Task details:
Copy out, exactly and with nothing else, the stretch of lines that starts at the line containing "Given: Toggle the secondary side bar" and finishes at the end of the data.

(Saved data entries)
▶

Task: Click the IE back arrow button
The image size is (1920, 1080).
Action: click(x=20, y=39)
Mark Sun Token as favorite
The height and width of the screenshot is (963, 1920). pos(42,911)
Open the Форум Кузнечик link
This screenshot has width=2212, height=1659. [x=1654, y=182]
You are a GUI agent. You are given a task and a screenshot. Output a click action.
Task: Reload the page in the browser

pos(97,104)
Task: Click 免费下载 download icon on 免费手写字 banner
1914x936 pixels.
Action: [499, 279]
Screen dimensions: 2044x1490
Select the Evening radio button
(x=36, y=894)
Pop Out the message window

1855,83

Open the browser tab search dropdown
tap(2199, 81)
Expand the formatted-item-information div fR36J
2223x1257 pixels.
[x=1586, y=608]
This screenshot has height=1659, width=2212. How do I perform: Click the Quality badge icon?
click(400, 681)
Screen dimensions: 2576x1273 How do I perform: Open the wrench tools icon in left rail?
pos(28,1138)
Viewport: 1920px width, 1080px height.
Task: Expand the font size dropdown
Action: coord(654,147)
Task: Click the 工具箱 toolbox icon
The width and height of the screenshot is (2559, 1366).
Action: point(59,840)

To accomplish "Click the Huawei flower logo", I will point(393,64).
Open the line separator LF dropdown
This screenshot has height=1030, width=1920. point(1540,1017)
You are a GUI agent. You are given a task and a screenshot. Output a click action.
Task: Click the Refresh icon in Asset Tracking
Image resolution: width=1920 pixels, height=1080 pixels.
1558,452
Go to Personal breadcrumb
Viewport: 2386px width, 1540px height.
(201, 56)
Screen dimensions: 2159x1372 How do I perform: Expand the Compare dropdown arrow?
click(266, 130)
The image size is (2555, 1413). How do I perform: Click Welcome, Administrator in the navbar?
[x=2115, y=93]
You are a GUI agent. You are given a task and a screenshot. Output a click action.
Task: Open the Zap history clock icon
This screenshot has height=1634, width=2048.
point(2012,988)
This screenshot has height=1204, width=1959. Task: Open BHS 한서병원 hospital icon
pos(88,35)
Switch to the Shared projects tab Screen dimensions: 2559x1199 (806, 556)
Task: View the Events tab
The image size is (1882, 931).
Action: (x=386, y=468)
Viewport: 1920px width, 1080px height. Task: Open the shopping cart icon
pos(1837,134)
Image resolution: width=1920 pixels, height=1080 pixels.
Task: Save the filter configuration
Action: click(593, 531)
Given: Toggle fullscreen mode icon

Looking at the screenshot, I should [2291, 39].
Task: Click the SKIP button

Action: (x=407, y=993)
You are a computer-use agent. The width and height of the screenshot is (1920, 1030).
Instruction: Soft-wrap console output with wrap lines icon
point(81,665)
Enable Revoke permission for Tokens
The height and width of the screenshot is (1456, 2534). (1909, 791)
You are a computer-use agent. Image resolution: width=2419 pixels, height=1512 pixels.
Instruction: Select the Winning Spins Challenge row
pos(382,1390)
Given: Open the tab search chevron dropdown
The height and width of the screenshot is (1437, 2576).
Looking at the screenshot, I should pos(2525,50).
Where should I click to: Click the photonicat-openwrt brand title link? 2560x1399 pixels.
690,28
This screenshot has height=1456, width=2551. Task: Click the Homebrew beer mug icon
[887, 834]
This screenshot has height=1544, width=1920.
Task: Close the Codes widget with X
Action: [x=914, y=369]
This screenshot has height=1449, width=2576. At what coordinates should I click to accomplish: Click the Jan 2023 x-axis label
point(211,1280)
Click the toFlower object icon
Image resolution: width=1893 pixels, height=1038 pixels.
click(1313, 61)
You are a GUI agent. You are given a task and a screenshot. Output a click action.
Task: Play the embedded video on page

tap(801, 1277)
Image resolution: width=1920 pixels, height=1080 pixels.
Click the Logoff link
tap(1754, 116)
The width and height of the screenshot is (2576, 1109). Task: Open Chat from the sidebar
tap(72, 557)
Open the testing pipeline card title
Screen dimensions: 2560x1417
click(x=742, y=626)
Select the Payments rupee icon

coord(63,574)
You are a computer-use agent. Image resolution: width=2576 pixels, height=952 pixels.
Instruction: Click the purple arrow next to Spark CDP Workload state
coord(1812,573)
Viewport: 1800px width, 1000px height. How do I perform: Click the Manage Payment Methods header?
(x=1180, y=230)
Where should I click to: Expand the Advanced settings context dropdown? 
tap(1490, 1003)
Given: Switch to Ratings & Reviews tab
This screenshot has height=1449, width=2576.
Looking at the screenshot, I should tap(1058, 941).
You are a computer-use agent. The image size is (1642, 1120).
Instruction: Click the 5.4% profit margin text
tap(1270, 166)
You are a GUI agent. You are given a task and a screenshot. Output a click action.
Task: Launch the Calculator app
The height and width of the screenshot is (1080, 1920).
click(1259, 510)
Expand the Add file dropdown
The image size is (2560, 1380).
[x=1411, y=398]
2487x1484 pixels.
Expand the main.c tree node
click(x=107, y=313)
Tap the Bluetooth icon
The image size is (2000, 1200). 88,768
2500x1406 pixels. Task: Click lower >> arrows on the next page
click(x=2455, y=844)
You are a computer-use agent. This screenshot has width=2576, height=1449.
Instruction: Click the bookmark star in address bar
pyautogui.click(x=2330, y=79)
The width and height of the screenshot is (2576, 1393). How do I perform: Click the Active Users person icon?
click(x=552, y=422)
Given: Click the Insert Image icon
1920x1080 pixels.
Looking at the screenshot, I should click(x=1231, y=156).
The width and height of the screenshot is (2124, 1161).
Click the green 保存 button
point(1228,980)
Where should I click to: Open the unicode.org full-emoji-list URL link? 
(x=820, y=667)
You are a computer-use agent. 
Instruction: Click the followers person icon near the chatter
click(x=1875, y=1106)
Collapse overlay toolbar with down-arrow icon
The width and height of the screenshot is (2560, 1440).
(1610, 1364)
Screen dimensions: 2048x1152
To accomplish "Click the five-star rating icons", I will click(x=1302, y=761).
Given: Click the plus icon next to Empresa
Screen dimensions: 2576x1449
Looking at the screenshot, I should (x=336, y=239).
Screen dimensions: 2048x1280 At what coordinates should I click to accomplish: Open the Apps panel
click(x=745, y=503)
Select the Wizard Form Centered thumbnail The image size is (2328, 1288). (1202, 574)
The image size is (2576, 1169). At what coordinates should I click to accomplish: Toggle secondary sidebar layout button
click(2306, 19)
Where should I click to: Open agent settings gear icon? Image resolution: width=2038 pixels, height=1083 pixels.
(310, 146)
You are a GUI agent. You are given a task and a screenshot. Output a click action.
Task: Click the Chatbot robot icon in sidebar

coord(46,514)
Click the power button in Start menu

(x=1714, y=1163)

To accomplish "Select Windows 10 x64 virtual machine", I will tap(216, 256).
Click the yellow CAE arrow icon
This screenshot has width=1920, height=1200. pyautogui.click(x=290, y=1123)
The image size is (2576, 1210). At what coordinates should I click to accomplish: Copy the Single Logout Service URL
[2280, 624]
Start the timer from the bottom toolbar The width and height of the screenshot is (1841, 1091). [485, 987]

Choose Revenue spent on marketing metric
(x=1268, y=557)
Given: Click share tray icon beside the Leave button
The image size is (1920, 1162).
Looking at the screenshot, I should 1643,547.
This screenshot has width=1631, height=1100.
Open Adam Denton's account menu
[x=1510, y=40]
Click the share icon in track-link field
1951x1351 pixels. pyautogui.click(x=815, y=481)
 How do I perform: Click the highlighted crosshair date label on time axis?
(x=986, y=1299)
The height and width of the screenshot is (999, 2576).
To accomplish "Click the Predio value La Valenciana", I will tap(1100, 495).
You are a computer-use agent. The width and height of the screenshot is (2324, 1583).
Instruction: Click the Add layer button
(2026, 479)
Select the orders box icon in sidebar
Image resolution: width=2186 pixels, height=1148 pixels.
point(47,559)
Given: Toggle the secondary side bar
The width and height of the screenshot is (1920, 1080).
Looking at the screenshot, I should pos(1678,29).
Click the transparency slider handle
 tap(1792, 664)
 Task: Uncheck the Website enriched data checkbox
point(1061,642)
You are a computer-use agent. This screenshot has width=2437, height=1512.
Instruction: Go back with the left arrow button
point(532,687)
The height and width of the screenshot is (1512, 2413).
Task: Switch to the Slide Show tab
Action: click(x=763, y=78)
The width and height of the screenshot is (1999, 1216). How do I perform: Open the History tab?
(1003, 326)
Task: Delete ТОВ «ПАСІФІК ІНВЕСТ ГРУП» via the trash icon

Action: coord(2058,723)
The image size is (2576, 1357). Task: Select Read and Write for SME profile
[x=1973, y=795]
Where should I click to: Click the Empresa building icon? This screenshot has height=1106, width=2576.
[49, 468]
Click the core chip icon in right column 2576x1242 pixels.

◀

Response for this exercise:
Given: Toggle the secondary side bar
The width and height of the screenshot is (1920, 1080).
Looking at the screenshot, I should pos(1678,29).
Click the transparency slider handle
 tap(1792, 664)
 Task: Uncheck the Website enriched data checkbox
point(1061,642)
You are a computer-use agent. This screenshot has width=2437, height=1512.
Instruction: Go back with the left arrow button
point(532,687)
The height and width of the screenshot is (1512, 2413).
Task: Switch to the Slide Show tab
Action: click(x=763, y=78)
The width and height of the screenshot is (1999, 1216). How do I perform: Open the History tab?
(1003, 326)
Task: Delete ТОВ «ПАСІФІК ІНВЕСТ ГРУП» via the trash icon

Action: coord(2058,723)
The image size is (2576, 1357). Task: Select Read and Write for SME profile
[x=1973, y=795]
Where should I click to: Click the Empresa building icon? This screenshot has height=1106, width=2576.
[49, 468]
Click the core chip icon in right column 2576x1242 pixels.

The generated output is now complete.